Rieti e il male di vivere

Il fatto di ieri, e quindi di oggi, è una storia di salvataggio. Protagonista è il poliziotto eroe Giancarlo Pacifici. Ha tirato fuori dal Velino una ragazza di diciassette anni. Pare si fosse gettata nel fiume dopo una lite familiare.

L’agente, per altro, non è nuovo a questi gesti di umanità. Pochi anni fa, fu autore di un altro salvataggio in acqua. Una generosità nel servizio che ha portato qualcuno a proporlo per una onorificenza. Al momento il poliziotto ha ricevuto il sentito ringraziamento del sindaco.

Tutto bene, insomma, o quasi. Perché nel parlare – giustamente – dell’eroe, tutti sembrano aver dimenticato la ragazza. Informazioni sul suo stato di salute non mancano, intendiamoci. Ma forse sarebbe il caso di fare un ragionamento un po’ più largo. Se il caso o la Provvidenza non avessero fatto passare da quelle parti la volante della Polizia, oggi avremmo contato il secondo giovane suicida nel giro di una settimana.

Due casi, tentati o riusciti, da aggiungere a quelli registrati negli ultimi anni.

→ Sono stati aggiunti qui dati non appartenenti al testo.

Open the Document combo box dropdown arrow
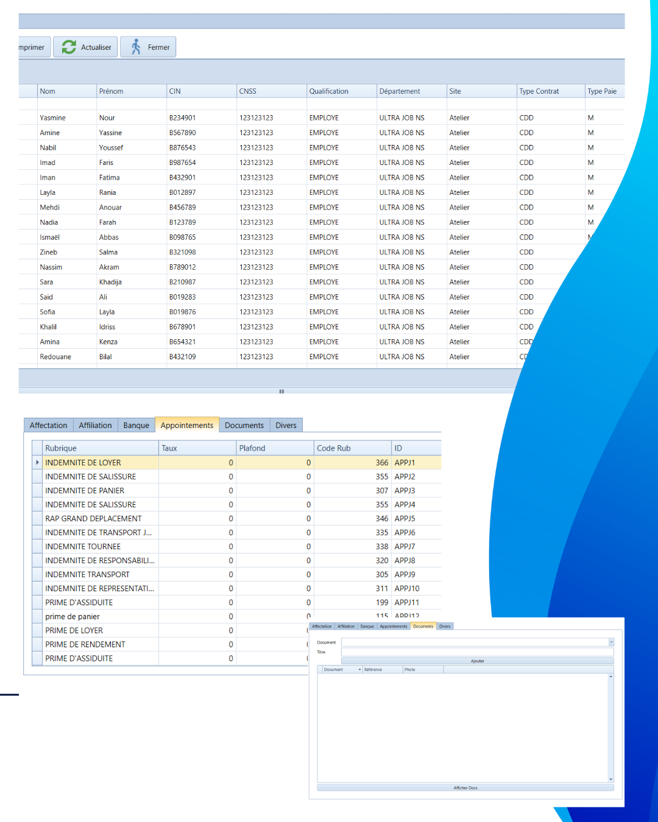The height and width of the screenshot is (822, 658). click(611, 642)
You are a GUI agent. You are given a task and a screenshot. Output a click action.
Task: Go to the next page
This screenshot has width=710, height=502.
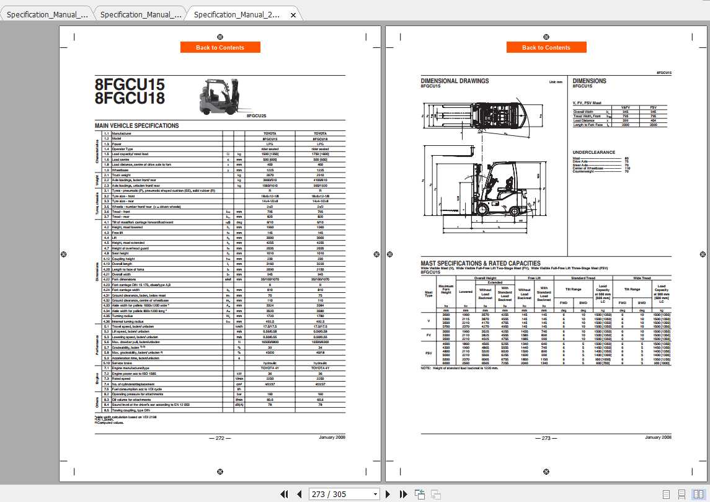(388, 494)
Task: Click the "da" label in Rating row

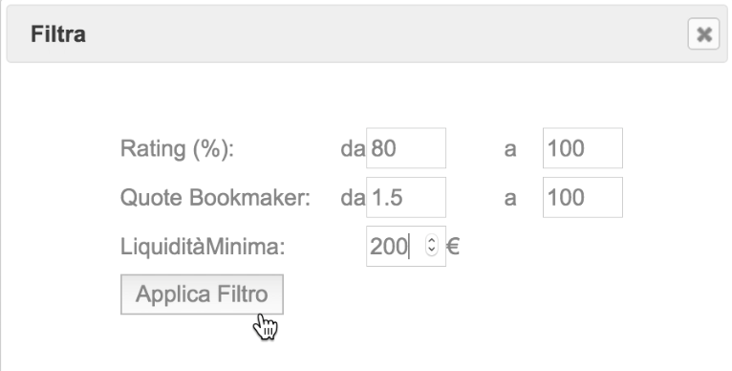Action: click(x=353, y=148)

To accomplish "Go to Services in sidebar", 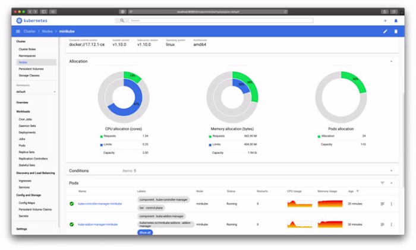I will pos(24,188).
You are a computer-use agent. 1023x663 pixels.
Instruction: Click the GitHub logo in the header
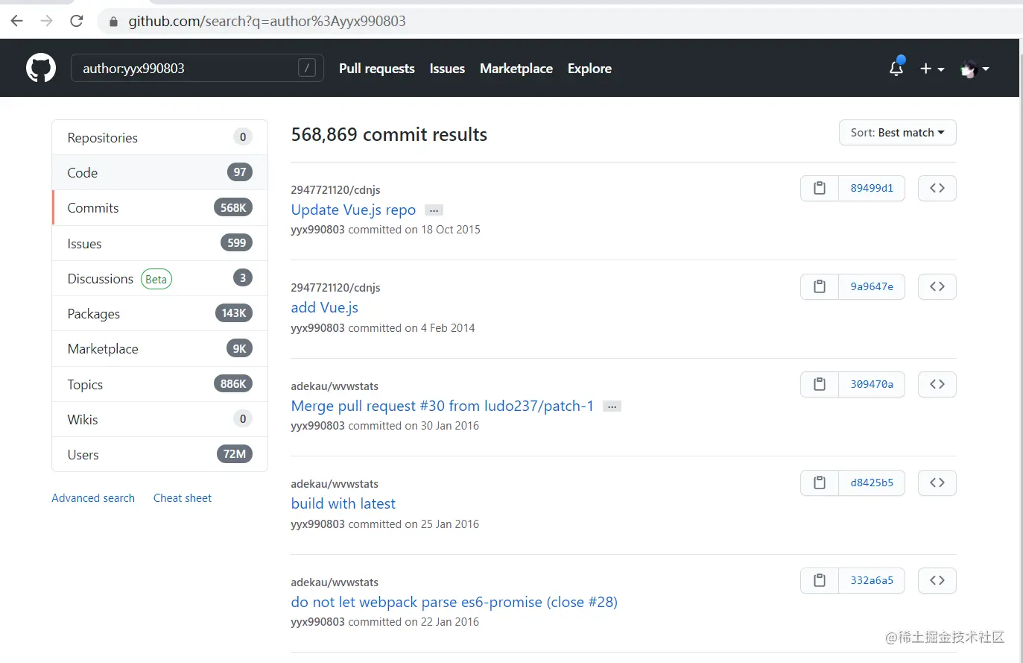(x=40, y=68)
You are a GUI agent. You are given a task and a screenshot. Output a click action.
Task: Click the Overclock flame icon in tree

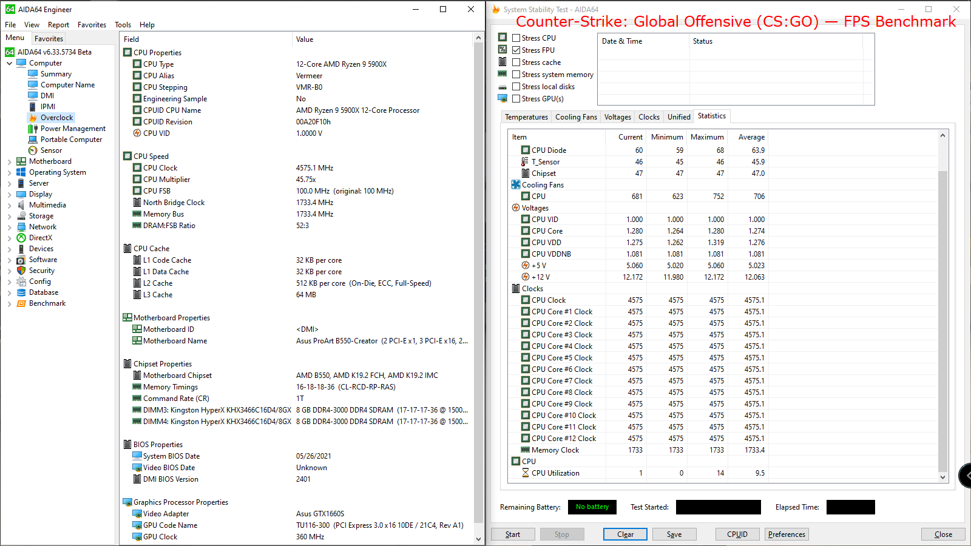coord(33,118)
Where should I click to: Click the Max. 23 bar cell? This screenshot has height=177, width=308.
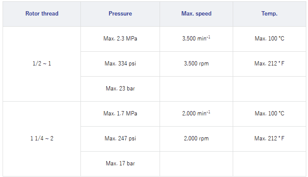pos(120,89)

Non abbiamo dati statistici, non sappiamo se a Rieti i suicidi di ragazzi sono più frequenti che altrove. E tutto sommato non ci interessa. Ogni storia merita rispetto e silenzio, ma la città sembra essere permeata da una sorta di male di vivere. Sarà che i ragazzi sono sempre più fragili, o che i giovani adulti faticano a trovare un equilibrio di vita. Difficile a dirsi.

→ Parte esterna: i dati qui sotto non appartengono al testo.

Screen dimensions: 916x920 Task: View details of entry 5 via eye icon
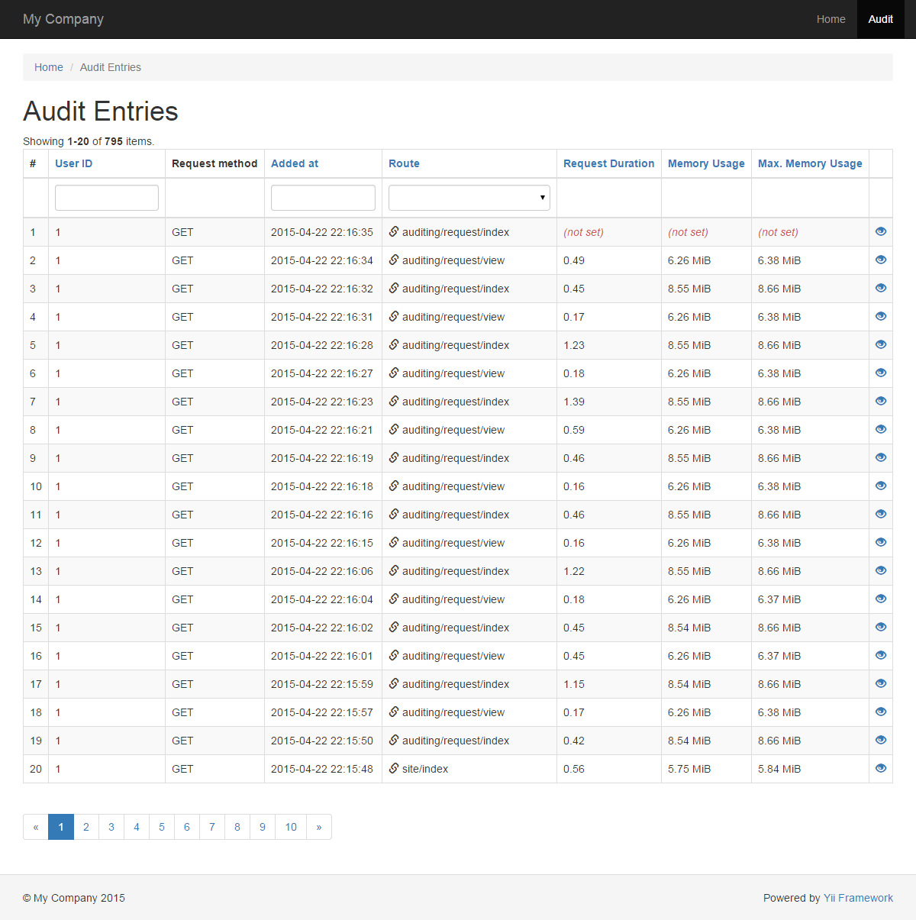coord(881,344)
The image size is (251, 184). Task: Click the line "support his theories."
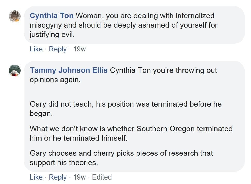click(64, 163)
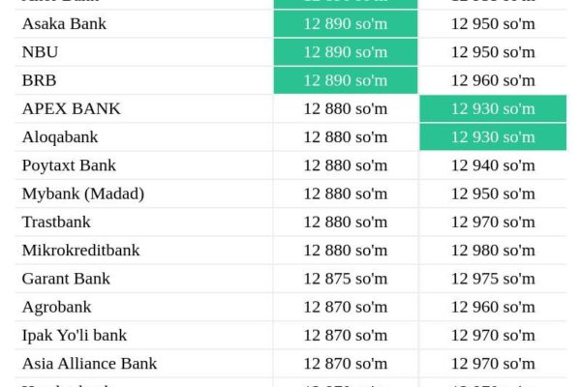Click Agrobank name

tap(57, 307)
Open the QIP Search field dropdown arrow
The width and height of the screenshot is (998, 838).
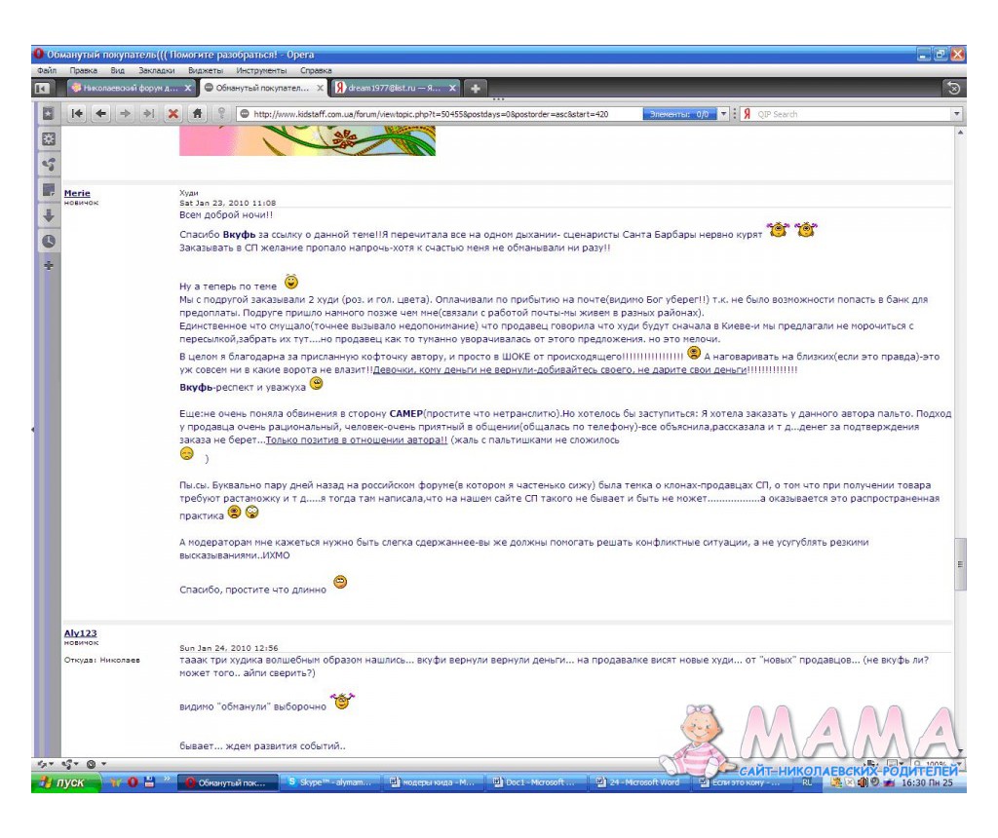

Ma insieme all’applauso all’eroe cominciamo a rifletterci sopra. Qualcuno dirà che è solo il destino, ma è possibile? È davvero normale ritrovarsi senza ragioni per vivere nel fiore della giovinezza? O piuttosto, da qualche parte, qualcosa s’è inceppato?

Forse conviene domandarsi dove sia quest’anello che non tiene. Se va cercato nella città o nel nostro stile di vita più in generale. Il tema è urgente: non ci si può sempre affidare alla fortuna.